II - Le bénéfice des dispositions de l'article 285-1 du code civil pourra être demandé même par un époux dont le divorce a été prononcé avant la date d'entrée en vigueur de la présente loi, à la condition qu'il réside encore dans le local à cette date.
Il en sera de même des dispositions de l'article 1542, à la condition que le partage des biens indivis n'ait pas encore été conclu à cette date.
L'article 24 de la loi n° 75-617 du 11 juillet 1975 pose seulement des règles transitoires spéciales de la loi interne et ne régit pas la règle de conflit de lois, laquelle demeure déterminée par les principes généraux du droit transitoire qui commandent l'application immédiate de la règle de conflit unilatérale exprimée dans l'article 310 nouveau du Code civil. […]

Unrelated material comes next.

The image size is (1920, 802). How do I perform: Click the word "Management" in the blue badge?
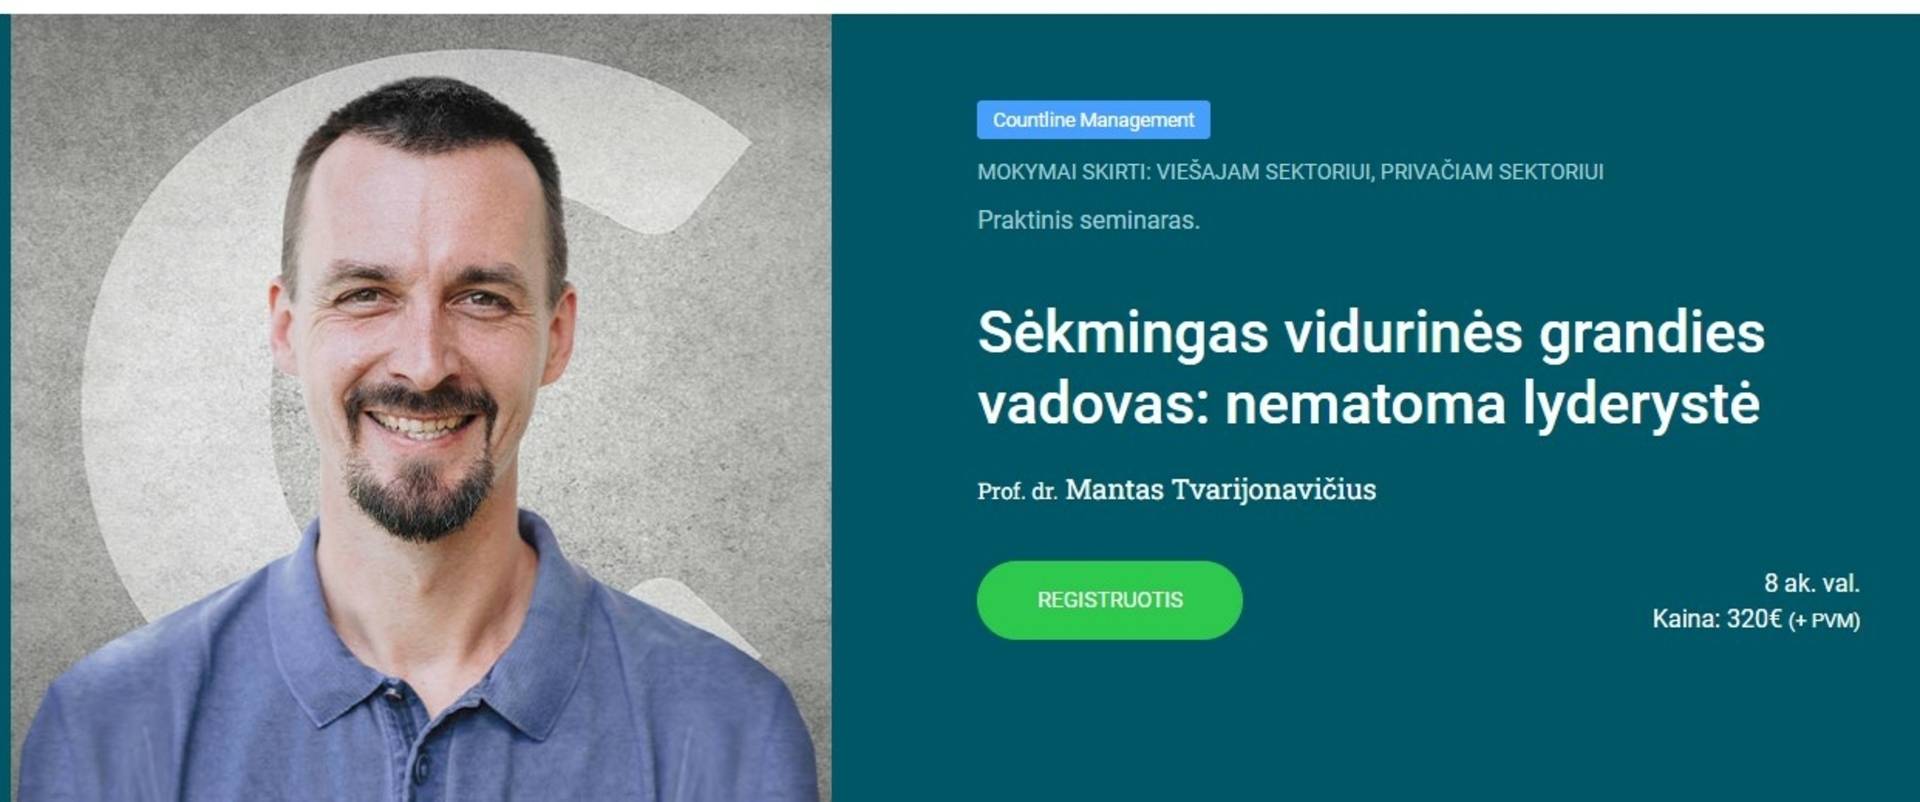point(1136,120)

[…] En vertu de l'article 24 de la loi n. 75-617 du 11 juillet 1975 portant réforme du divorce, lorsque la requête initiale a été présentée avant le 1 er janvier 1976, l'action en divorce est poursuivie et jugée conformément à la loi ancienne. Par suite encourt la cassation l'arrêt qui octroie à un époux, en application de l'article 270 du Code civil une prestation compensatoire en se fondant sur la disparité des situations matérielles des époux alors que la requête initiale en divorce avait été présentée avant le 1 er janvier 1976. […] Vu l'article 24 de la loi n 75-617 du 11 juillet 1975, portant reforme du divorce ;
Il résulte des dispositions des articles 24-1 et 25 de la loi n° 75-617 du 11 juillet 1975 que l'article 310 du Code civil, dans la rédaction qui lui a été donnée par la loi précitée, n'est pas applicable à une action en divorce introduite le 19 novembre 1975. Dès lors, une Cour d'appel, saisie d'une demande en divorce par une française se déclarant domiciliée en France, n'avait pas à rechercher si la loi italienne ne se reconnaissait pas compétente en raison de la nationalité du mari et du fait que le domicile conjugal aurait toujours été situé en Italie.